SUPPLIED MATERIAL —
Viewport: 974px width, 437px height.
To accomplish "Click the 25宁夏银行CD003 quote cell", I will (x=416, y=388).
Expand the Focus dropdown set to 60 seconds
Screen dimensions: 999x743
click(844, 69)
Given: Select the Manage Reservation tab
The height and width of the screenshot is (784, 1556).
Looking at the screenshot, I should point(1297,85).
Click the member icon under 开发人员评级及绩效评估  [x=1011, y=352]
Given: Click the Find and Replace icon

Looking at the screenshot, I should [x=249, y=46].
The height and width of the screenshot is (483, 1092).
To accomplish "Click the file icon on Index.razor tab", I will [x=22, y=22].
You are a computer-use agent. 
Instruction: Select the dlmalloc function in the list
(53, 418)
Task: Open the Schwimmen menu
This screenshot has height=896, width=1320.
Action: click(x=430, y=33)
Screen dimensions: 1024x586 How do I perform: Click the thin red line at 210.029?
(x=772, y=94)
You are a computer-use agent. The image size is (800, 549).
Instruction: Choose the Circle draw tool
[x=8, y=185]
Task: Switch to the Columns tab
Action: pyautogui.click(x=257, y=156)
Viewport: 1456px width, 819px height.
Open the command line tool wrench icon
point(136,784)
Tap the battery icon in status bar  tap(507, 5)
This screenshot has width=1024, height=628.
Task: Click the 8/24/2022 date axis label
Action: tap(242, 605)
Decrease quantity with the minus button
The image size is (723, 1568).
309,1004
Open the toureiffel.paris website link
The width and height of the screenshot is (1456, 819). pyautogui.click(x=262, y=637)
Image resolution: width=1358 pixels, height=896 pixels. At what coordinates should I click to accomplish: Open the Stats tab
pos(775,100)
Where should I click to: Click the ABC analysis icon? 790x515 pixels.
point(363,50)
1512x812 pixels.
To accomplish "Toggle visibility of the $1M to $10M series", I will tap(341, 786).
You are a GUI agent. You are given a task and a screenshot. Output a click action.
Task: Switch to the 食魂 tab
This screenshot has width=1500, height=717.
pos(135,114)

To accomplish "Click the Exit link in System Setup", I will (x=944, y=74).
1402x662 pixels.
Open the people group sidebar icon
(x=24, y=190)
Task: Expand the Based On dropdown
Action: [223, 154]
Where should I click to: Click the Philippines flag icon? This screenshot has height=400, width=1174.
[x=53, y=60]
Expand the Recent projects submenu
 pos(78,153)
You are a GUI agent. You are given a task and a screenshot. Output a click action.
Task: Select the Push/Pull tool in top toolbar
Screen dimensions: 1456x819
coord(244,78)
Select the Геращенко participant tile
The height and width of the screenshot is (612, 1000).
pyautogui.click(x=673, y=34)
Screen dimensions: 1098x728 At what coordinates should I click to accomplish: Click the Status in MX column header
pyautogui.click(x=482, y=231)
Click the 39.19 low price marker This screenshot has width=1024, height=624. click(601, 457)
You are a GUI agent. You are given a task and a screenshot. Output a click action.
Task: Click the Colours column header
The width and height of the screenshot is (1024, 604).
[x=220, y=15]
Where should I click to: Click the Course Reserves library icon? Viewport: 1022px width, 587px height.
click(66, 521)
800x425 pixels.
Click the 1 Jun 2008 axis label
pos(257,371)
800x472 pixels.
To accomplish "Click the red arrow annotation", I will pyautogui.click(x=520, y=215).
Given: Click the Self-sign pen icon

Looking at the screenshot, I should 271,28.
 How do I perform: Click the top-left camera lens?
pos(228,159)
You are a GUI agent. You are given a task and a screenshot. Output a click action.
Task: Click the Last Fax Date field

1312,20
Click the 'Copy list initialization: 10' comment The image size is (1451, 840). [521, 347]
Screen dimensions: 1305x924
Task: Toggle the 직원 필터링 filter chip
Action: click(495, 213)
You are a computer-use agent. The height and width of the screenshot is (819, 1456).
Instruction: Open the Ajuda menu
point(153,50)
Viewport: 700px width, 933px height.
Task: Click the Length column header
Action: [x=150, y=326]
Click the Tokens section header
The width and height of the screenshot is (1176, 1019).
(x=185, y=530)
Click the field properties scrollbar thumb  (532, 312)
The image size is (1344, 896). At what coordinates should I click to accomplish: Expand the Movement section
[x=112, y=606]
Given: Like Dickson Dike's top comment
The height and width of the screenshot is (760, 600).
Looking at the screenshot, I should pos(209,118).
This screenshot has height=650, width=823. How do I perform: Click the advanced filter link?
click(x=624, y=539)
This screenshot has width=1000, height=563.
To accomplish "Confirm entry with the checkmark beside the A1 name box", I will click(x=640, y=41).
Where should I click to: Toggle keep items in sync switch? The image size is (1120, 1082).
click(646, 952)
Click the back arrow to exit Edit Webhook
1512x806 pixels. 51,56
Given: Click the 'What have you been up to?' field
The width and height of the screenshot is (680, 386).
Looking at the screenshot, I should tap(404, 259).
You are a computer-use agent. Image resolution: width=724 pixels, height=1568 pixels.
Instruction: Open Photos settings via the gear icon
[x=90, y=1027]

REQUIREMENTS —
List every line of the data above that contains the string "filter", treating uppercase and lowercase letters as distinct.

RESPONSE —
Task: Toggle the 직원 필터링 filter chip
This screenshot has height=650, width=823. How do I perform: Click the advanced filter link?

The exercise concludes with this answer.